___ MATERIAL SHOWN

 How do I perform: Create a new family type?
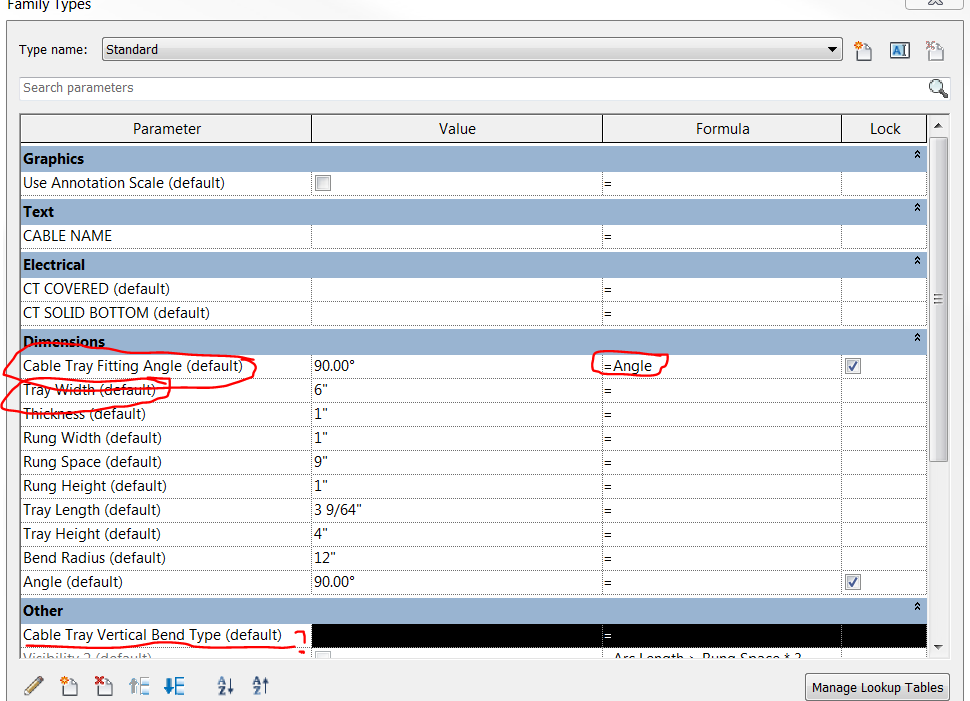(x=863, y=50)

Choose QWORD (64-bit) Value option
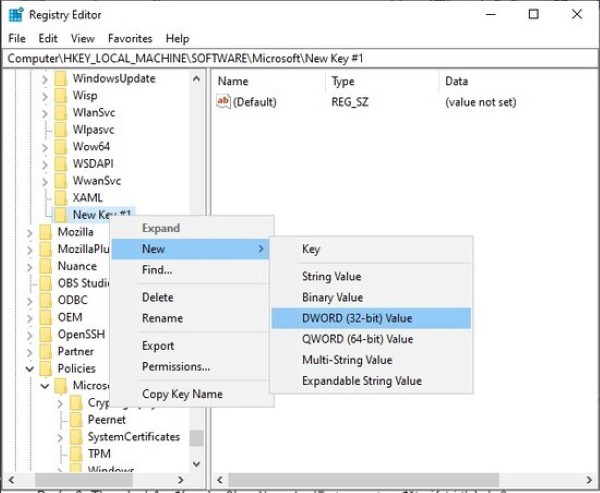357,339
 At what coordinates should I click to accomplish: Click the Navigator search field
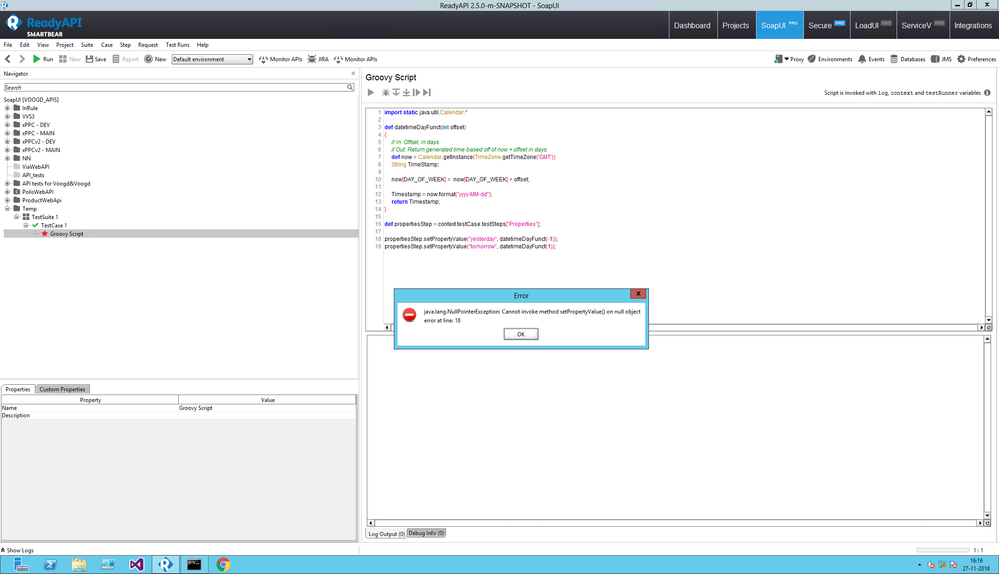[x=175, y=87]
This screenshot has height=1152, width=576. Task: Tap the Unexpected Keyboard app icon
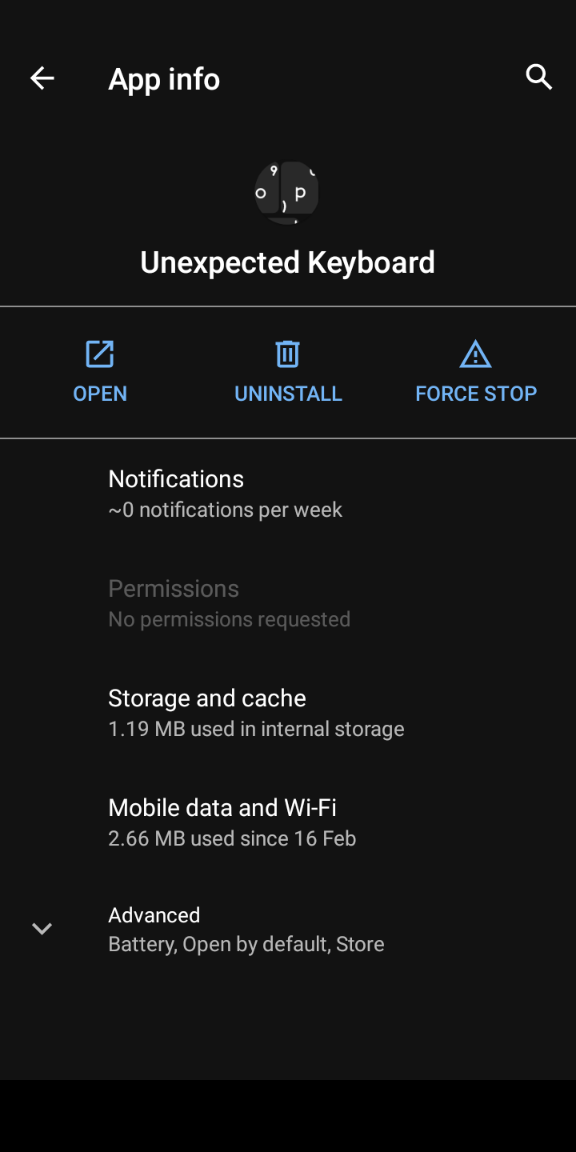click(287, 192)
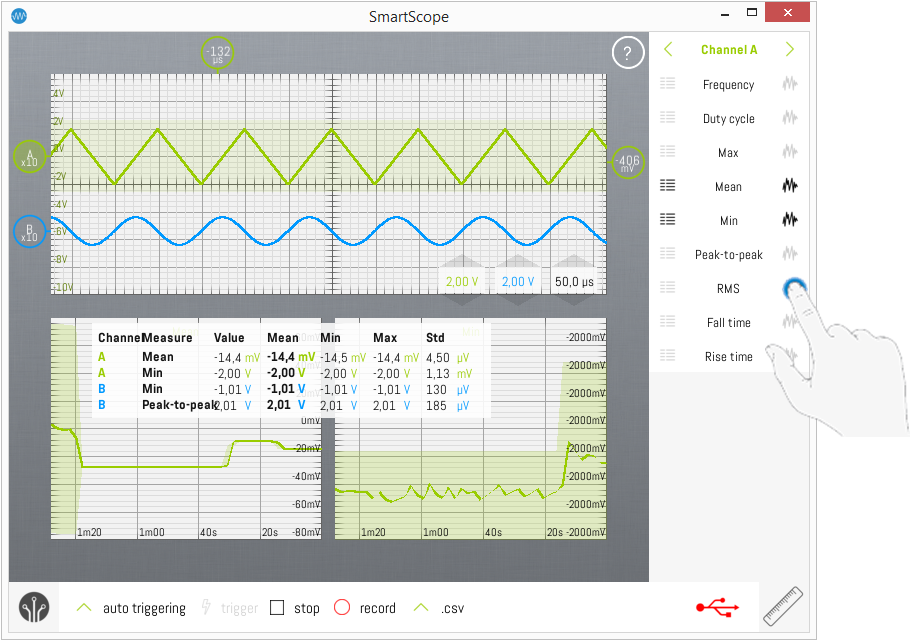Check the stop checkbox
917x641 pixels.
(x=278, y=608)
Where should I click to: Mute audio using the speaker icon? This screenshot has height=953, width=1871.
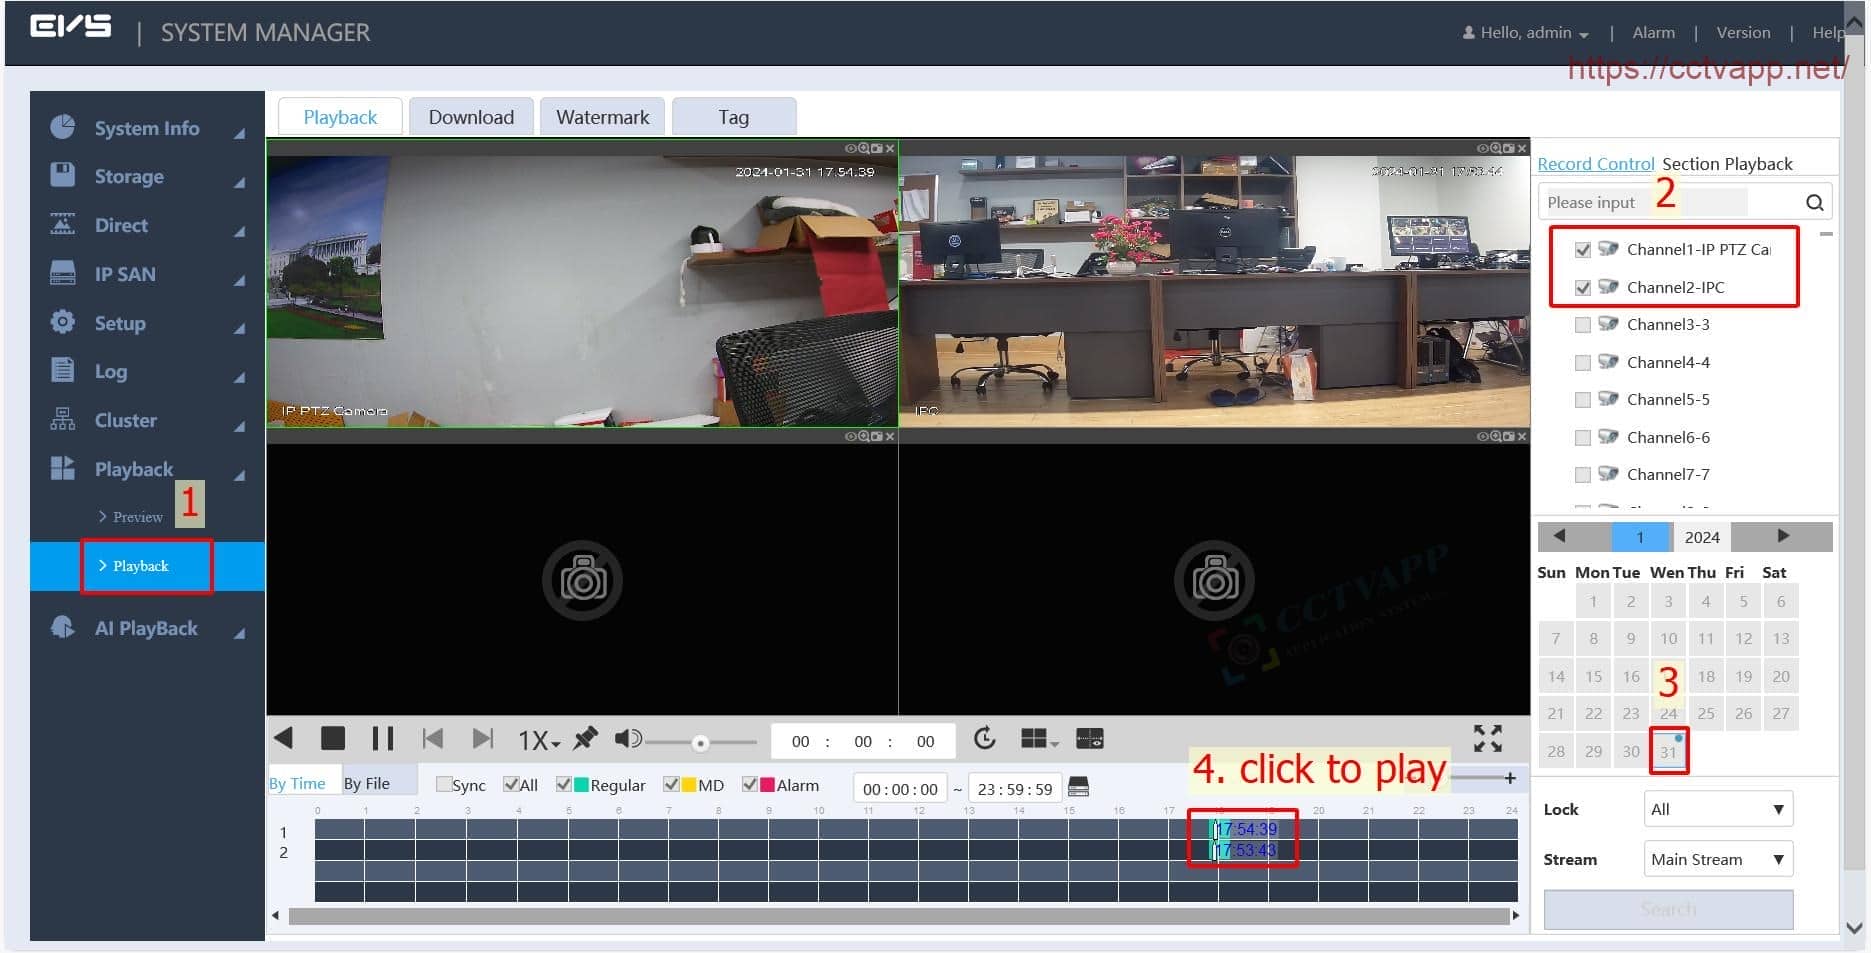627,739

______

EXERCISE
Everything from the line with "This screenshot has height=1152, width=576." through the last line of the listing above is to be copied exactly, both ends included, except the pictures.

ANSWER
This screenshot has height=1152, width=576. Task: Tap the Unexpected Keyboard app icon
click(287, 192)
Check the stop checkbox
917x641 pixels.
(x=278, y=608)
Where should I click to: Mute audio using the speaker icon? This screenshot has height=953, width=1871.
627,739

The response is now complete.